What, then, are the main
ingredients of a lexivision?
- The heading must awaken interest, capture attention and stimulate further
- The introduction summarizes and describes what the lexivision is about.
- The running text (body text) provides a clear, easily understood presentation
of the topic. The lexivision is built up around the content of this text.
- A subheading divides up the text block into easily viewed parts and makes it easier to find and understand text.
- A caption tells what the image represents. It helps us interpret the image.
- A caption heading stimulates us to
read the caption.
- Labels (texts inside the image) single out interesting details, making it easier to understand and interpret the image.
- A quotation provides an opportunity to reinforce and verbally illustrate the message of the lexivision. A kind of textual illustration.
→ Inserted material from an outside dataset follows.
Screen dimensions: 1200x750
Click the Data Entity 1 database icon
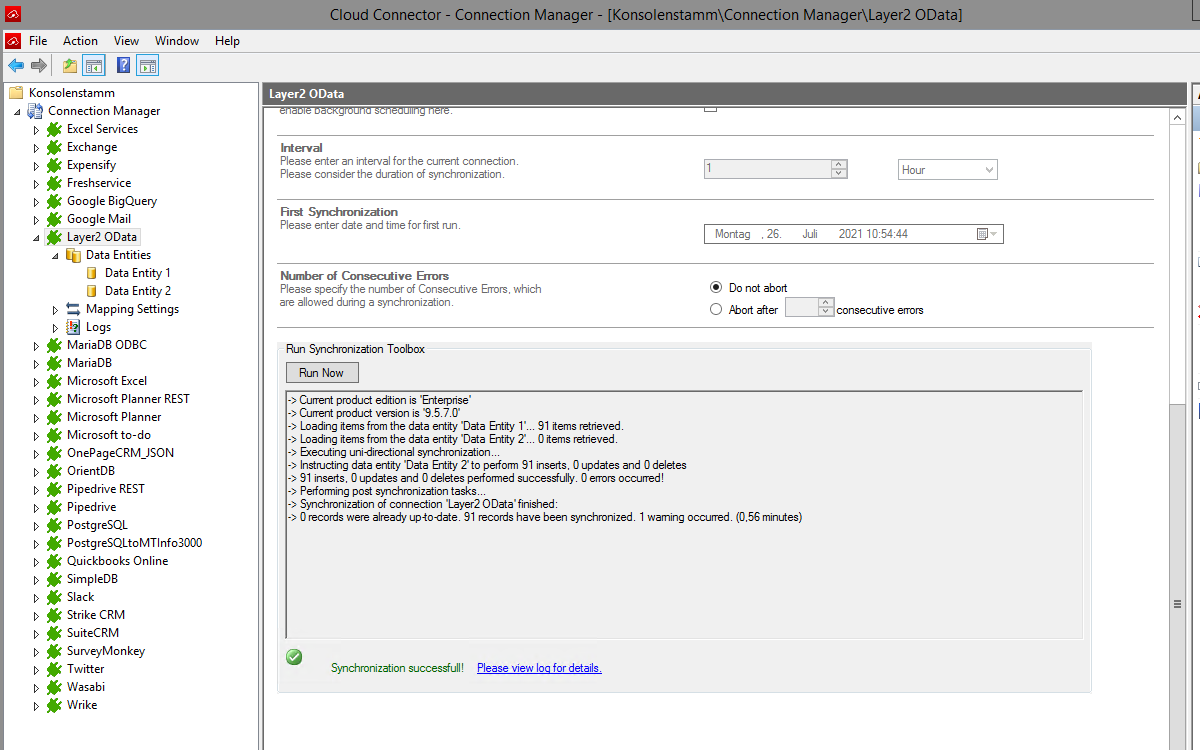pos(92,273)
- Verbogram is a term that includes various freestanding text reinforcements, for example factfile boxes, tables etc.
- Overall images literally provide the big picture.
- Photographs show reality, regardless of whether it is an X-ray image, a historical photo or a portrait. But they also show things we cannot perceive with the naked eye – images captured through a microscope or a telescope.
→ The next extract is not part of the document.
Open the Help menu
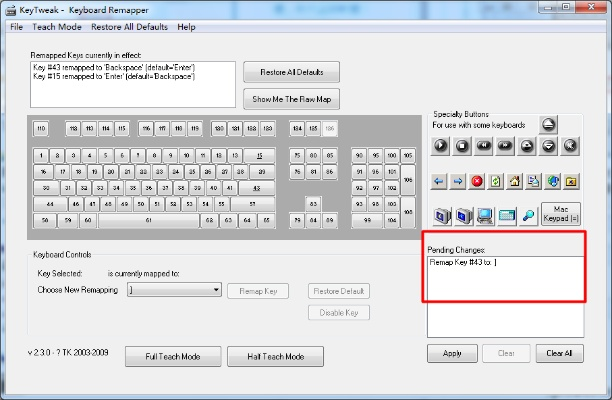Viewport: 612px width, 400px height. pyautogui.click(x=186, y=26)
- Drawings explain and clarify what photos show, but are also freestanding. Here we find realistic and stylized draw-ings, figure drawings, exploded draw-ings, cross-sections and sketches etc.
- Maps help us orient ourselves and find where things are. They may be overall maps, detailed maps or location maps. A map may also be a statistical tool (map-graph), for example a dot density map or pin map.
- Charts. Columns, pies, curves and three-dimensional sections help explain statistics. By comparing different magnitudes or parts, we see the proportions.
- Timelines enable us to place different events in relation to each other and visually compare different time periods.
- Schematic drawings show how some-thing is organized or describe a process or flow.
- Sequences show a process. The symbols in the series create “moving” images.
- A speech bubble gives words an illusion of speech and can be used in all informational contexts.
- Pictograms and symbols reinforce communication.
- The format determines how the material will be organized.
- The layout, that is, the way we organize the space, ensures that the lexivision will be easy to read. It also determines the size and relation-ships between the parts that make up he lexivision.
- The typography makes the texts easy to read and divides them into different categories: headings, introductions, body text and captions.
- Materials etc. The choice of materials on which to show information. For example a different kind of paper helps to make the information clear.
- Colors are used as decoration, but above all as a pedagogical tool in finding things. The same thing – the same color.
- Frames may help to focus attention on or underscore something important or mark objects that deviate in nature, such as a fact box, glossary etc.
- Tint blocks may focus attention on or may separate a text or image.
Arrows and lines are tools for showing direction and limits, but they also help to give a page a firmer structure.
- Speech (narration text) means words conveyed by sound.
- The narration presents the content.
- Interviews reinforce and increase credibility.
- Documentary segments re-create atmosphere and give an “I was there” feeling.
- Music lightens up and fills in silence – serves as background. It dramatizes the presentation. The choice of music is often the most important ingredient.
The type of music, choice of composer, newly written or old, vocal or instrumental, determines the mood.
- Sound effects provide an opportunity to reinforce a presentation.
- Film and video breathe life into a narrative. The filmed segment generates feelings, reports facts or documents an event. Through lighting, selection of camera angles etc., a narrative is created.
- Animations help explain complicated relationships and heighten interest. With the aid of a computer, for example, virtual environments can re-create history.
- Choreography ensures that movements reinforce and harmonize with content.
- Directing is crucial to make sure that all those involved do the right things and to hold together the production or performance. Directing balances different segments against each other.
- Editing determines the balance and pace of different segments. Editing involves coordinating the sound, text, film, animation and images.
- The Internet and intranets create an opportunity for dialogue and participation.
- We can create simulations and interactivity, we can find ourselves in virtual environments and we can work with the same documents, regardless of where we are. This article mainly deals with the tools we use when working with printed information. But much of the knowledge and the experience we have gained over the centuries can easily be transferred to new media.